It never would have happened without the $100,000 fine, the five months in a federal halfway house and the seven months with an electronic bracelet shackled to his ankle, but Mike Zalenski, convicted environmental criminal, has become Mike Zalenski, environmentalist.
"I wish I could tell you that it didn't take getting caught," Zalenski said, "but that would be a lie, and I'm not a liar."
Three years ago, investigators discovered that workers at Zalenski's metal polishing shop in Fresno were dumping 300-gallon tanks of toxic waste into the city's sewer system.
Local, state and federal authorities barged into New Age Metal Finishing -- which coats motorcycle parts in shiny chrome -- with guns, handcuffs and a full SWAT team in tow. They found all the evidence they needed. The business had been dumping wastewater tainted with chromium, copper and nickel for years. Zalenski suspects that a competitor knew about the illegal dumping and turned him in.
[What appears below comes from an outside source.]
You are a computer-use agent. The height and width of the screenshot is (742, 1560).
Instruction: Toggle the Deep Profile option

"What he had been doing is discharging heavy metals in violation of the Clean Water Act," said Dan Reich, an attorney for the U.S. Environmental Protection Agency. "He probably thought he'd save a little money by pouring this stuff down the drain. But he wound up being prosecuted."
Zalenski, 47, was by no means the first chrome plater collared for an environmental crime. But Zalenski's contrite response -- what Reich calls his "come to Jesus moment" -- was indeed unusual.
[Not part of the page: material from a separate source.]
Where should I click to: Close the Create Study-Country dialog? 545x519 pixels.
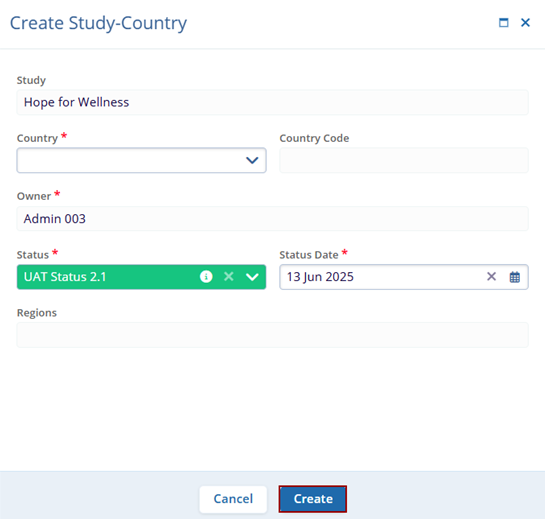click(x=525, y=23)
Instead of fighting the charges, Zalenski fired his lawyer and admitted his guilt. He spent hundreds of thousands of dollars to transform his shop into a model of metal recycling and other environmentally responsible practices. Moreover, he began helping investigators from Los Angeles to San Francisco ferret out other cheaters in the business, and trying to convince fellow chrome platers that they should change their ways before they ended up convicted felons like him.
Savvy con job by a crook still on probation? Government officials do not seem to think so.
"I think he's very sincere," said Vincent Mendes, a Fresno County environmental health specialist. "I think he really wants to do the right thing, not just for his facility, but for others."
For example, Mendes said, Zalenski recently devoted hours of his time free of charge to help a landlord clean up a contaminated former metal shop after the owner, a former employee, had abandoned it.